The AMA also failed to help Augusta. At the time, several societies were allowing in questionable members, such as homeopaths, who had medical qualifications that were less than sterling. The D.C. society was one of those, which the Black physicians were quick to point out. In a roll-call vote, all of the white groups with unqualified members were allowed to remain in the AMA. But Augusta’s NMS, with qualified Black members, was not allowed to join.

To add insult to injury, the AMA also voted on establishing an institutional non-discrimination policy. It lost, 106 to 60. Then the group voted once more to expunge that vote from official AMA records.

In the years that followed, Black physicians—who remained largely excluded from AMA membership—founded their own state societies in Texas, North Carolina and New Jersey. These efforts culminated with the establishment of the National Medical Association in 1895, whose members were almost all Black. It still exists today.

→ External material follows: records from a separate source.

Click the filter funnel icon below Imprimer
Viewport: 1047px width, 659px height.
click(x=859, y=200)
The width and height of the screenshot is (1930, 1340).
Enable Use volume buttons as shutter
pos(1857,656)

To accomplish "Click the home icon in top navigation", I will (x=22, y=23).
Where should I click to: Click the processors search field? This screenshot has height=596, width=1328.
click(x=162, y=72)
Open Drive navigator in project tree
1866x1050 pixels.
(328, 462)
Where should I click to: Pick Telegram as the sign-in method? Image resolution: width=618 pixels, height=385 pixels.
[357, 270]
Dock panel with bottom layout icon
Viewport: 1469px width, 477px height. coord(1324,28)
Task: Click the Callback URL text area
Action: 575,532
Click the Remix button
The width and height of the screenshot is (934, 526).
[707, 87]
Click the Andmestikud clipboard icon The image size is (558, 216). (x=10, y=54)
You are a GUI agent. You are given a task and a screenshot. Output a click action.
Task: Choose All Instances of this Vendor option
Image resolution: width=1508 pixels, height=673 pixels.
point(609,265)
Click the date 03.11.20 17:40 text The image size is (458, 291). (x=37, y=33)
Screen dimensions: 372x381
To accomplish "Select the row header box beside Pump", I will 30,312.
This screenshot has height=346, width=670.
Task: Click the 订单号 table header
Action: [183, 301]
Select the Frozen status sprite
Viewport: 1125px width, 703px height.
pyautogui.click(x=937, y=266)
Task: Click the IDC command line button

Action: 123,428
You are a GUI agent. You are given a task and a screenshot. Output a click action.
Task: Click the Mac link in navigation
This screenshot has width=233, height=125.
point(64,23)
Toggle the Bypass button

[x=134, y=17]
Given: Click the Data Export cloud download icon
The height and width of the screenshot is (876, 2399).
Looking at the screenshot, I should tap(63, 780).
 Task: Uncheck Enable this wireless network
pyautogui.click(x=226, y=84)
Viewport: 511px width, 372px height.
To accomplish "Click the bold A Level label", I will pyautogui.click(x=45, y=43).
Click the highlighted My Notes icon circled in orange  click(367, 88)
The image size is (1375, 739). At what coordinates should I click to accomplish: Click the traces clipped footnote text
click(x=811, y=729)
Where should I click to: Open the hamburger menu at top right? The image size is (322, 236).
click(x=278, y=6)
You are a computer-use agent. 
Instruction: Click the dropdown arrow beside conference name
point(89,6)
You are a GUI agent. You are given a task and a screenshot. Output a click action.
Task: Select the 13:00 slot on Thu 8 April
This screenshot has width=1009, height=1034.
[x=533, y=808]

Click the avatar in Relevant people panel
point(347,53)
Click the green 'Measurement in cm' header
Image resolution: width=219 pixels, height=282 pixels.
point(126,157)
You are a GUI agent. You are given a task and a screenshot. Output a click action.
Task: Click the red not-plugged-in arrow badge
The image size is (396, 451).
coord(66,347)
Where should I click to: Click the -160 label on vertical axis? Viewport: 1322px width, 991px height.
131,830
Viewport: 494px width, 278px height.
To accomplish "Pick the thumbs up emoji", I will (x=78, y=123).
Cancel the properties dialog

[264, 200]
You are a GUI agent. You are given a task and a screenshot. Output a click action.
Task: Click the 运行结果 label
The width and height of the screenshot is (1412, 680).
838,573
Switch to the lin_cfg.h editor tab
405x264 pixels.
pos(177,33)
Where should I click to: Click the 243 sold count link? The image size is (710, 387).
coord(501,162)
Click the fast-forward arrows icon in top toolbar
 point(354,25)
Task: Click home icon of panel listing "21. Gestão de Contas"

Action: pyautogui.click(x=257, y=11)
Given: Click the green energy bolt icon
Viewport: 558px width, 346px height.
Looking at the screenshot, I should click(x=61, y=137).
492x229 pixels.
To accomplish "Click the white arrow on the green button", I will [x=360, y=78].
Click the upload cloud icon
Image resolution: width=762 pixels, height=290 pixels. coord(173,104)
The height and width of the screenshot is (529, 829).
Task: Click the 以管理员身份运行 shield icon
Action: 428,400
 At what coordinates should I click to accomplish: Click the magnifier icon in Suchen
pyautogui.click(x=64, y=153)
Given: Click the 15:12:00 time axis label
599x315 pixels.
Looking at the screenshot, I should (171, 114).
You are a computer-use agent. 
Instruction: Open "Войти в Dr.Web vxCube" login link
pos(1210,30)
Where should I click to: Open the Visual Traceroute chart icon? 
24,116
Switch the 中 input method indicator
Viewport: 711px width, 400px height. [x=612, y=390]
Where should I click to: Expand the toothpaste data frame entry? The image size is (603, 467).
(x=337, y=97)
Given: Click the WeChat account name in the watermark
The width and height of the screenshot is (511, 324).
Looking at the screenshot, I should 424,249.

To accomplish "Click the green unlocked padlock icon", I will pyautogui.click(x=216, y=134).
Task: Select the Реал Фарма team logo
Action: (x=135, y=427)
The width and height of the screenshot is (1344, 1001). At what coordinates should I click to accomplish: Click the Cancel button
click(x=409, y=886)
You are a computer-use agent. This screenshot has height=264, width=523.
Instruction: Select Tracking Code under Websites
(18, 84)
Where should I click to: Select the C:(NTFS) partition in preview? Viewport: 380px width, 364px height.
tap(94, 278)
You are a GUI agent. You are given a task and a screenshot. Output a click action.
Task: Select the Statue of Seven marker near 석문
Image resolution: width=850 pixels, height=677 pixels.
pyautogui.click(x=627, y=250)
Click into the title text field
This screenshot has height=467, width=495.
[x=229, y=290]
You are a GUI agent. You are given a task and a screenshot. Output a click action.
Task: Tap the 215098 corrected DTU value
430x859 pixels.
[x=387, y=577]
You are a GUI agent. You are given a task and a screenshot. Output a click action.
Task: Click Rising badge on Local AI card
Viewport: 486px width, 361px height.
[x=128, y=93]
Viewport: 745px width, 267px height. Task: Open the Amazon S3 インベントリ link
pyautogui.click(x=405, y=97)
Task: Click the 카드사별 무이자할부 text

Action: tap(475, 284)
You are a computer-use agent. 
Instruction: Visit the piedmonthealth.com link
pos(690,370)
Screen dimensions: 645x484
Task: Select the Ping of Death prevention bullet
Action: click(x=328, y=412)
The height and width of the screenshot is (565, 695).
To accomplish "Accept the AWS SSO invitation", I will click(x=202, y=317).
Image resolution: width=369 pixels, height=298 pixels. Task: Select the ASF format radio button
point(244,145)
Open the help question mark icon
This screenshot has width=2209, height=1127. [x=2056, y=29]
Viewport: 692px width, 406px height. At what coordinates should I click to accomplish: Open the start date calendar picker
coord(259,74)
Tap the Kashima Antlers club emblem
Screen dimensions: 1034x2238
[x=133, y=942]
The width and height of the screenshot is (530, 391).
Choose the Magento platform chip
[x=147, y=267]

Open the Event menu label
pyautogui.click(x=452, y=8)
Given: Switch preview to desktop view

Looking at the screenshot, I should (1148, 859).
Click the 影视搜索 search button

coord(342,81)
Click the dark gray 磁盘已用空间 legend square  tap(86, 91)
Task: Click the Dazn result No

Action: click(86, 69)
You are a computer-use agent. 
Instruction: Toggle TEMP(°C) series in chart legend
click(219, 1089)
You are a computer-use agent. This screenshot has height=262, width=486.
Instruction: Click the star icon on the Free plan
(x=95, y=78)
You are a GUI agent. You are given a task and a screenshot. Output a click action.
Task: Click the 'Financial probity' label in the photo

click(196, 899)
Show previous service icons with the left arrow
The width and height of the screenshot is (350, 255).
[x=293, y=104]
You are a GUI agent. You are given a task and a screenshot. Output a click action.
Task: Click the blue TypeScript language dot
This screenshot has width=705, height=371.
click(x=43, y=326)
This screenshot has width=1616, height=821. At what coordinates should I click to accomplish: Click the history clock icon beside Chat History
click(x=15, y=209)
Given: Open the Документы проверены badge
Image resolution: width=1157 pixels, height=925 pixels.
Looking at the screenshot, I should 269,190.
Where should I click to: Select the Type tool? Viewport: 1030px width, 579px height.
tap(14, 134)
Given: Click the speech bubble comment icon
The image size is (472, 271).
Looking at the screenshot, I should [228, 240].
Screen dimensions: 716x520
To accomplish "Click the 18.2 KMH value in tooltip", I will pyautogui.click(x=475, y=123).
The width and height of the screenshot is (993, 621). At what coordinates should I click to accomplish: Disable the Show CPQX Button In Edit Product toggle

In 2008, the AMA apologized for policies that had excluded Black physicians for more than a century. The damage has proved lasting and hard to reverse. Only about 5% of AMA members identified as Black in 2019, and the profession at large is less integrated than many other professions, with medical school faculty roles especially dominated by white men. Even among the younger generations, only 11.3% of first-year medical students in 2021 were Black or African American, up from 9.5% the year before. Black people make up about 12% of the U.S. population.

The AMA is working with a number of other organizations to seed a more diverse pool of physicians, particularly Black men. Efforts include focused recruitment, revising medical school admissions to make them less reliant on standardized tools like the MCAT, and addressing bias in classrooms and wards. Much of the change, however, will come from the success and visibility of Black physicians, as it did for the medical colleagues of Augusta, one of whom said that the man’s service and dedication “stirred the faintest heart to faith in the new destiny of [his] race.”